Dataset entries
****************************************
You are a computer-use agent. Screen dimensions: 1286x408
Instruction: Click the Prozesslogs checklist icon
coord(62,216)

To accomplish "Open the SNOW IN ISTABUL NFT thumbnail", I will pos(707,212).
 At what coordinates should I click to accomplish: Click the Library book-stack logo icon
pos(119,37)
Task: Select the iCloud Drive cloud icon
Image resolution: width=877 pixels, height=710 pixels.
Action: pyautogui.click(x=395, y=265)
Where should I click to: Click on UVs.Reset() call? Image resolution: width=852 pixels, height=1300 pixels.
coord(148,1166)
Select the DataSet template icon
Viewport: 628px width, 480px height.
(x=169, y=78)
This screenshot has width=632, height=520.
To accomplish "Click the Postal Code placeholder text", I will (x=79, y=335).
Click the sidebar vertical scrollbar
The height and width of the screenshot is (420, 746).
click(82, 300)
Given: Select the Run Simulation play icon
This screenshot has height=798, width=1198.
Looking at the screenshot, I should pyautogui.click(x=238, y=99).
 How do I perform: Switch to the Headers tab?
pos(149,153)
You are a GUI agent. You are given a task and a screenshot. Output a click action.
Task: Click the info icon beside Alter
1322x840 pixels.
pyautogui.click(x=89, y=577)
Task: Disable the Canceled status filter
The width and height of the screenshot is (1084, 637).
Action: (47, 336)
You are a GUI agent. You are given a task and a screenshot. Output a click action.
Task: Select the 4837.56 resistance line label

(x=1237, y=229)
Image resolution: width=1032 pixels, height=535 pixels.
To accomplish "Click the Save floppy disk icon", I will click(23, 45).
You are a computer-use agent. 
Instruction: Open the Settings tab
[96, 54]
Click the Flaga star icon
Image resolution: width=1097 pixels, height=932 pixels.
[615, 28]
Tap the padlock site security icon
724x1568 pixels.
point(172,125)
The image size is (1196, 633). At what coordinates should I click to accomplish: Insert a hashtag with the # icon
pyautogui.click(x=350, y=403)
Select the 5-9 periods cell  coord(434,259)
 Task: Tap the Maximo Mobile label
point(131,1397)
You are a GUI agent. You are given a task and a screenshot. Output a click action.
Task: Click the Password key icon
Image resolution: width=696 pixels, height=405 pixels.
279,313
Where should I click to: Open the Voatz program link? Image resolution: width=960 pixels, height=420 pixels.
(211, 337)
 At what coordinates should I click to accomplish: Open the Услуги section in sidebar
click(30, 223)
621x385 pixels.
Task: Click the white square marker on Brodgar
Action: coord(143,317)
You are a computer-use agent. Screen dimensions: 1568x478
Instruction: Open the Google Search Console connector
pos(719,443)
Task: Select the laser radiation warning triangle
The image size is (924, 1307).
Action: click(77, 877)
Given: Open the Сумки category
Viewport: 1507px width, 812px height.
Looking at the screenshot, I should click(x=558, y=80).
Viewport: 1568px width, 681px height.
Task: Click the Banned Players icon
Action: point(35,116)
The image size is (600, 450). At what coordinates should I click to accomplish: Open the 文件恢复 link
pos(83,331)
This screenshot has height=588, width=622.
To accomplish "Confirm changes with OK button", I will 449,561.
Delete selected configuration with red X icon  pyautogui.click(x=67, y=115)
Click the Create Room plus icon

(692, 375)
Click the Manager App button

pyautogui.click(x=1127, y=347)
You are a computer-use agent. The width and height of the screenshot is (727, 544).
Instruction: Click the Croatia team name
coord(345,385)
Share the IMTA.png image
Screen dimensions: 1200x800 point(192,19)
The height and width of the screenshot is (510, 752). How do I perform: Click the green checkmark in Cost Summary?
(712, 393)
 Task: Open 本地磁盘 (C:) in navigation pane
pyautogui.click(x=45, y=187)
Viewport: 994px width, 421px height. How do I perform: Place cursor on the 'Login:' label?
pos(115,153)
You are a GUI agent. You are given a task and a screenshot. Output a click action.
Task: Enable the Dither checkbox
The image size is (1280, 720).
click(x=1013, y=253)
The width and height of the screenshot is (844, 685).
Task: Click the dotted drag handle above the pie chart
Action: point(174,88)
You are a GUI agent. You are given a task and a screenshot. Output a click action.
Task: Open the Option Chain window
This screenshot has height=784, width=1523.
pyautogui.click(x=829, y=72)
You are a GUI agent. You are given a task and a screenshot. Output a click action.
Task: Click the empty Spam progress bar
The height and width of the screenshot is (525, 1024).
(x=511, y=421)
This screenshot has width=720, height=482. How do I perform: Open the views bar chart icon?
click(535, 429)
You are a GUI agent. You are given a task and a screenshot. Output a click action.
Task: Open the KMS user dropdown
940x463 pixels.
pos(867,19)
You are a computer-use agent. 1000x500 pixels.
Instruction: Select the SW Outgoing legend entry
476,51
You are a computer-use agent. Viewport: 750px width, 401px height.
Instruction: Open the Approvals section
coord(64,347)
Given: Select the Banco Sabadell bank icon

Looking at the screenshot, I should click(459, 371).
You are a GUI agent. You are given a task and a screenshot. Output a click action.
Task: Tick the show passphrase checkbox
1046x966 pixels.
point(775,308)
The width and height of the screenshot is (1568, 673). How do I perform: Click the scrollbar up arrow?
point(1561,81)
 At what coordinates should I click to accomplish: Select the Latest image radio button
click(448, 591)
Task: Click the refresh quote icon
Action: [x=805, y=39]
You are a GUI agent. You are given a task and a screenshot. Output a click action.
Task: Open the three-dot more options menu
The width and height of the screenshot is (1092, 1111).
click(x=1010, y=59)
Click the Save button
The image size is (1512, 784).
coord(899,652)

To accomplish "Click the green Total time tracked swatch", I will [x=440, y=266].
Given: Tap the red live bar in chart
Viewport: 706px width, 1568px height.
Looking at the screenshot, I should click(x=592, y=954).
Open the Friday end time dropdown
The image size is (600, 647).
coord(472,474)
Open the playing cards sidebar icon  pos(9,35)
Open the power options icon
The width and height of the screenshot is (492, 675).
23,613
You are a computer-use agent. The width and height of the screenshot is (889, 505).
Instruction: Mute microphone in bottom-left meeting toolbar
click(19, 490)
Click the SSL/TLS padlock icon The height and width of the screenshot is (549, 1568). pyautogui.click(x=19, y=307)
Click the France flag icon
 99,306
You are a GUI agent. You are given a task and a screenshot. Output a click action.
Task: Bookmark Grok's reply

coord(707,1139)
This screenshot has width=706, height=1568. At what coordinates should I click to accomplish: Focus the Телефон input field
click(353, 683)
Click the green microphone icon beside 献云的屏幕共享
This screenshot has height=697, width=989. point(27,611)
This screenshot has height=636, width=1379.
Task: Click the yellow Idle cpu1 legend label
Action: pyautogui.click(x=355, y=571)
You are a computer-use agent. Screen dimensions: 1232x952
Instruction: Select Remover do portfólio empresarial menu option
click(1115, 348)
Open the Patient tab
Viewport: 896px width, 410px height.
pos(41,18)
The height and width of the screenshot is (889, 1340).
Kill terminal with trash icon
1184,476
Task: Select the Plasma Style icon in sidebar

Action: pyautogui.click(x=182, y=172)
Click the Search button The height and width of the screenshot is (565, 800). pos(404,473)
****************************************
» Exercise objective
All the lines above are to be copied exactly, with none left out.

» Response box
You are a computer-use agent. Screen dimensions: 1286x408
Instruction: Click the Prozesslogs checklist icon
coord(62,216)

To accomplish "Open the SNOW IN ISTABUL NFT thumbnail", I will pos(707,212).
 At what coordinates should I click to accomplish: Click the Library book-stack logo icon
pos(119,37)
Task: Select the iCloud Drive cloud icon
Image resolution: width=877 pixels, height=710 pixels.
Action: pyautogui.click(x=395, y=265)
Where should I click to: Click on UVs.Reset() call? Image resolution: width=852 pixels, height=1300 pixels.
coord(148,1166)
Select the DataSet template icon
Viewport: 628px width, 480px height.
(x=169, y=78)
This screenshot has width=632, height=520.
To accomplish "Click the Postal Code placeholder text", I will (x=79, y=335).
Click the sidebar vertical scrollbar
The height and width of the screenshot is (420, 746).
click(82, 300)
Given: Select the Run Simulation play icon
This screenshot has height=798, width=1198.
Looking at the screenshot, I should pyautogui.click(x=238, y=99).
 How do I perform: Switch to the Headers tab?
pos(149,153)
You are a GUI agent. You are given a task and a screenshot. Output a click action.
Task: Click the info icon beside Alter
1322x840 pixels.
pyautogui.click(x=89, y=577)
Task: Disable the Canceled status filter
The width and height of the screenshot is (1084, 637).
Action: (47, 336)
You are a GUI agent. You are given a task and a screenshot. Output a click action.
Task: Select the 4837.56 resistance line label

(x=1237, y=229)
Image resolution: width=1032 pixels, height=535 pixels.
To accomplish "Click the Save floppy disk icon", I will click(23, 45).
You are a computer-use agent. 
Instruction: Open the Settings tab
[96, 54]
Click the Flaga star icon
Image resolution: width=1097 pixels, height=932 pixels.
[615, 28]
Tap the padlock site security icon
724x1568 pixels.
point(172,125)
The image size is (1196, 633). At what coordinates should I click to accomplish: Insert a hashtag with the # icon
pyautogui.click(x=350, y=403)
Select the 5-9 periods cell  coord(434,259)
 Task: Tap the Maximo Mobile label
point(131,1397)
You are a GUI agent. You are given a task and a screenshot. Output a click action.
Task: Click the Password key icon
Image resolution: width=696 pixels, height=405 pixels.
279,313
Where should I click to: Open the Voatz program link? Image resolution: width=960 pixels, height=420 pixels.
(211, 337)
 At what coordinates should I click to accomplish: Open the Услуги section in sidebar
click(30, 223)
621x385 pixels.
Task: Click the white square marker on Brodgar
Action: coord(143,317)
You are a computer-use agent. Screen dimensions: 1568x478
Instruction: Open the Google Search Console connector
pos(719,443)
Task: Select the laser radiation warning triangle
The image size is (924, 1307).
Action: click(77, 877)
Given: Open the Сумки category
Viewport: 1507px width, 812px height.
Looking at the screenshot, I should click(x=558, y=80).
Viewport: 1568px width, 681px height.
Task: Click the Banned Players icon
Action: point(35,116)
The image size is (600, 450). At what coordinates should I click to accomplish: Open the 文件恢复 link
pos(83,331)
This screenshot has height=588, width=622.
To accomplish "Confirm changes with OK button", I will 449,561.
Delete selected configuration with red X icon  pyautogui.click(x=67, y=115)
Click the Create Room plus icon

(692, 375)
Click the Manager App button

pyautogui.click(x=1127, y=347)
You are a computer-use agent. The width and height of the screenshot is (727, 544).
Instruction: Click the Croatia team name
coord(345,385)
Share the IMTA.png image
Screen dimensions: 1200x800 point(192,19)
The height and width of the screenshot is (510, 752). How do I perform: Click the green checkmark in Cost Summary?
(712, 393)
 Task: Open 本地磁盘 (C:) in navigation pane
pyautogui.click(x=45, y=187)
Viewport: 994px width, 421px height. How do I perform: Place cursor on the 'Login:' label?
pos(115,153)
You are a GUI agent. You are given a task and a screenshot. Output a click action.
Task: Enable the Dither checkbox
The image size is (1280, 720).
click(x=1013, y=253)
The width and height of the screenshot is (844, 685).
Task: Click the dotted drag handle above the pie chart
Action: point(174,88)
You are a GUI agent. You are given a task and a screenshot. Output a click action.
Task: Open the Option Chain window
This screenshot has height=784, width=1523.
pyautogui.click(x=829, y=72)
You are a GUI agent. You are given a task and a screenshot. Output a click action.
Task: Click the empty Spam progress bar
The height and width of the screenshot is (525, 1024).
(x=511, y=421)
This screenshot has width=720, height=482. How do I perform: Open the views bar chart icon?
click(535, 429)
You are a GUI agent. You are given a task and a screenshot. Output a click action.
Task: Open the KMS user dropdown
940x463 pixels.
pos(867,19)
You are a computer-use agent. 1000x500 pixels.
Instruction: Select the SW Outgoing legend entry
476,51
You are a computer-use agent. Viewport: 750px width, 401px height.
Instruction: Open the Approvals section
coord(64,347)
Given: Select the Banco Sabadell bank icon

Looking at the screenshot, I should click(459, 371).
You are a GUI agent. You are given a task and a screenshot. Output a click action.
Task: Tick the show passphrase checkbox
1046x966 pixels.
point(775,308)
The width and height of the screenshot is (1568, 673). How do I perform: Click the scrollbar up arrow?
point(1561,81)
 At what coordinates should I click to accomplish: Select the Latest image radio button
click(448, 591)
Task: Click the refresh quote icon
Action: [x=805, y=39]
You are a GUI agent. You are given a task and a screenshot. Output a click action.
Task: Open the three-dot more options menu
The width and height of the screenshot is (1092, 1111).
click(x=1010, y=59)
Click the Save button
The image size is (1512, 784).
coord(899,652)

To accomplish "Click the green Total time tracked swatch", I will [x=440, y=266].
Given: Tap the red live bar in chart
Viewport: 706px width, 1568px height.
Looking at the screenshot, I should click(x=592, y=954).
Open the Friday end time dropdown
The image size is (600, 647).
coord(472,474)
Open the playing cards sidebar icon  pos(9,35)
Open the power options icon
The width and height of the screenshot is (492, 675).
23,613
You are a computer-use agent. The width and height of the screenshot is (889, 505).
Instruction: Mute microphone in bottom-left meeting toolbar
click(19, 490)
Click the SSL/TLS padlock icon The height and width of the screenshot is (549, 1568). pyautogui.click(x=19, y=307)
Click the France flag icon
 99,306
You are a GUI agent. You are given a task and a screenshot. Output a click action.
Task: Bookmark Grok's reply

coord(707,1139)
This screenshot has width=706, height=1568. At what coordinates should I click to accomplish: Focus the Телефон input field
click(353, 683)
Click the green microphone icon beside 献云的屏幕共享
This screenshot has height=697, width=989. point(27,611)
This screenshot has height=636, width=1379.
Task: Click the yellow Idle cpu1 legend label
Action: pyautogui.click(x=355, y=571)
You are a computer-use agent. Screen dimensions: 1232x952
Instruction: Select Remover do portfólio empresarial menu option
click(1115, 348)
Open the Patient tab
Viewport: 896px width, 410px height.
pos(41,18)
The height and width of the screenshot is (889, 1340).
Kill terminal with trash icon
1184,476
Task: Select the Plasma Style icon in sidebar

Action: pyautogui.click(x=182, y=172)
Click the Search button The height and width of the screenshot is (565, 800). pos(404,473)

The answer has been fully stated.